*** Dataset content ***
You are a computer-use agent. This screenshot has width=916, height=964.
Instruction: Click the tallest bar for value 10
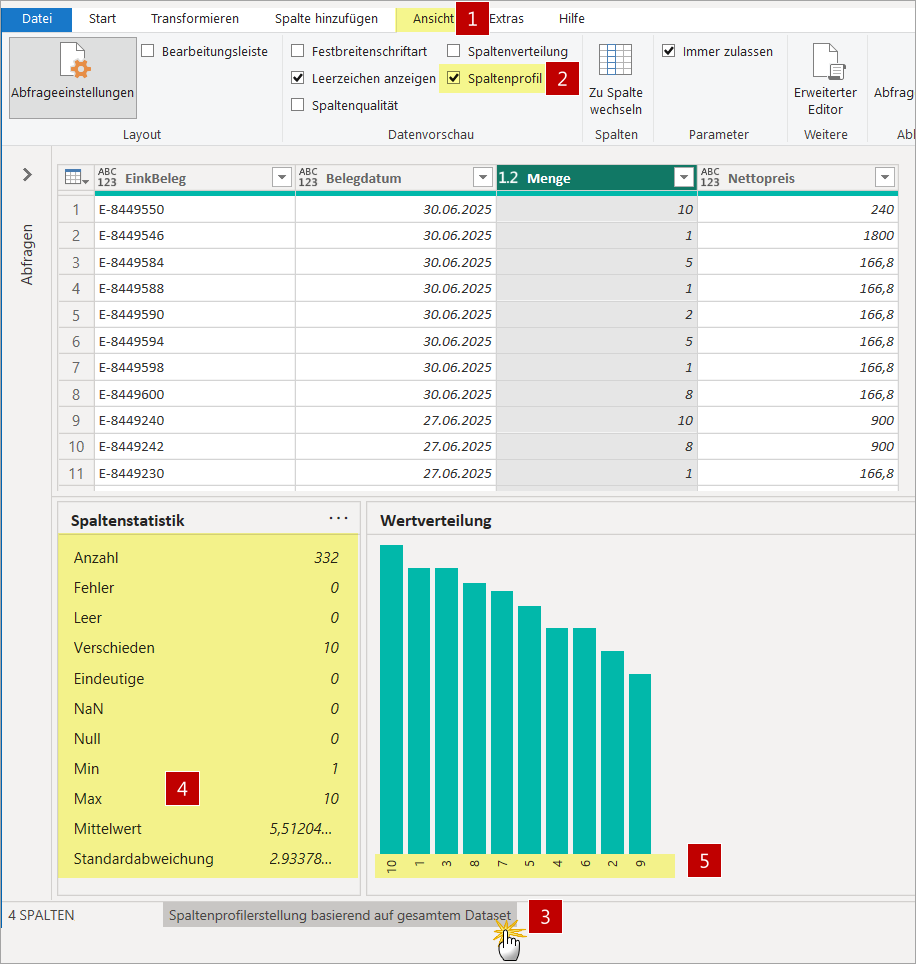pyautogui.click(x=391, y=698)
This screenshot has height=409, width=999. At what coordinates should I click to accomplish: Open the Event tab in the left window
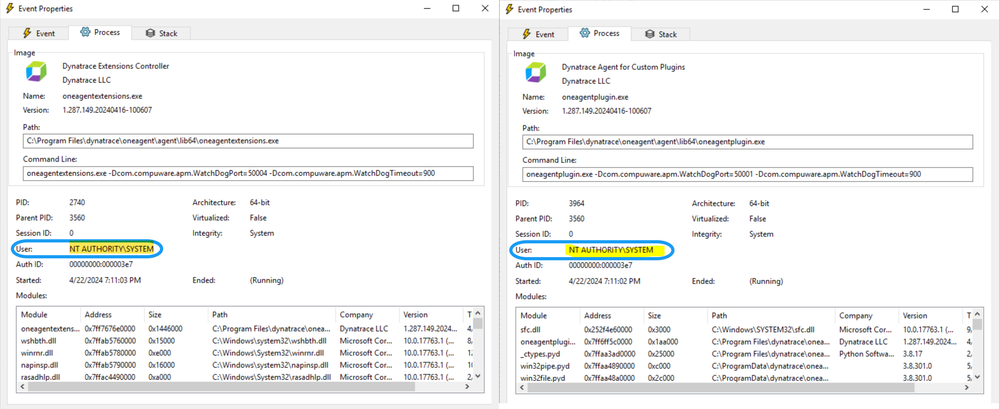click(x=38, y=33)
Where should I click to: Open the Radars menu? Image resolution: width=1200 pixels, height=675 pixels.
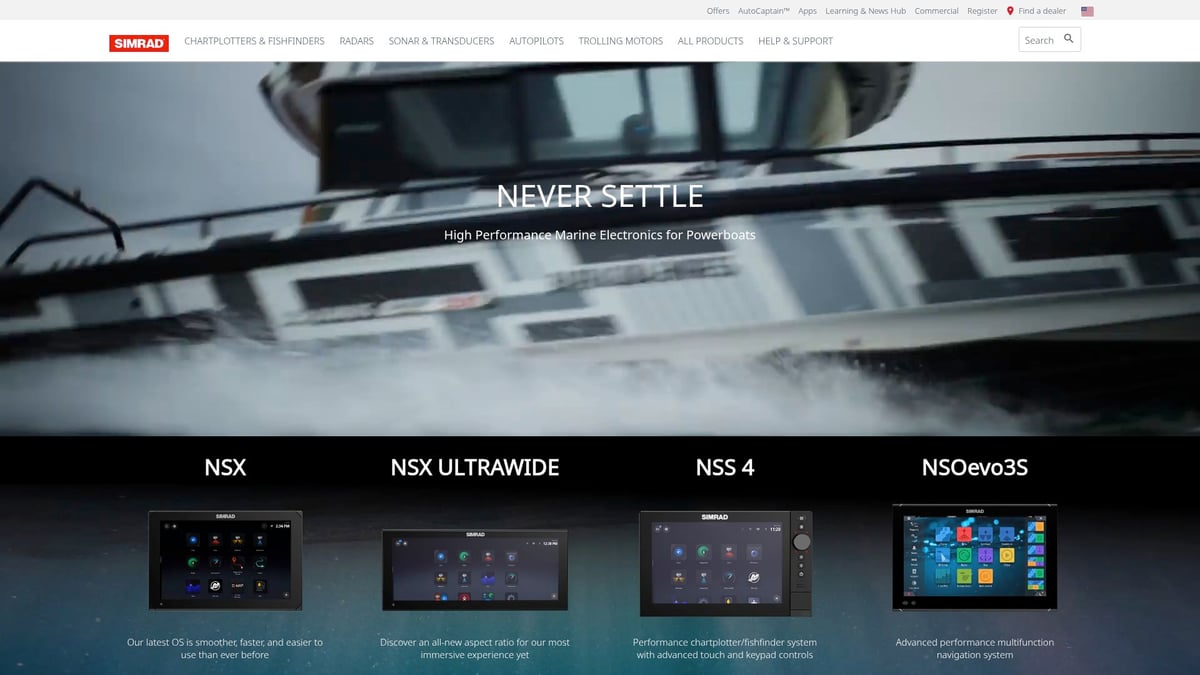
*** End of Dataset content ***
Task directions — The output must match the records word for word, except that no pictures appear.

Response for this exercise —
You are a computer-use agent. This screenshot has width=916, height=964.
Instruction: Click the tallest bar for value 10
pyautogui.click(x=391, y=698)
This screenshot has height=409, width=999. At what coordinates should I click to accomplish: Open the Event tab in the left window
click(x=38, y=33)
Where should I click to: Open the Radars menu? Image resolution: width=1200 pixels, height=675 pixels.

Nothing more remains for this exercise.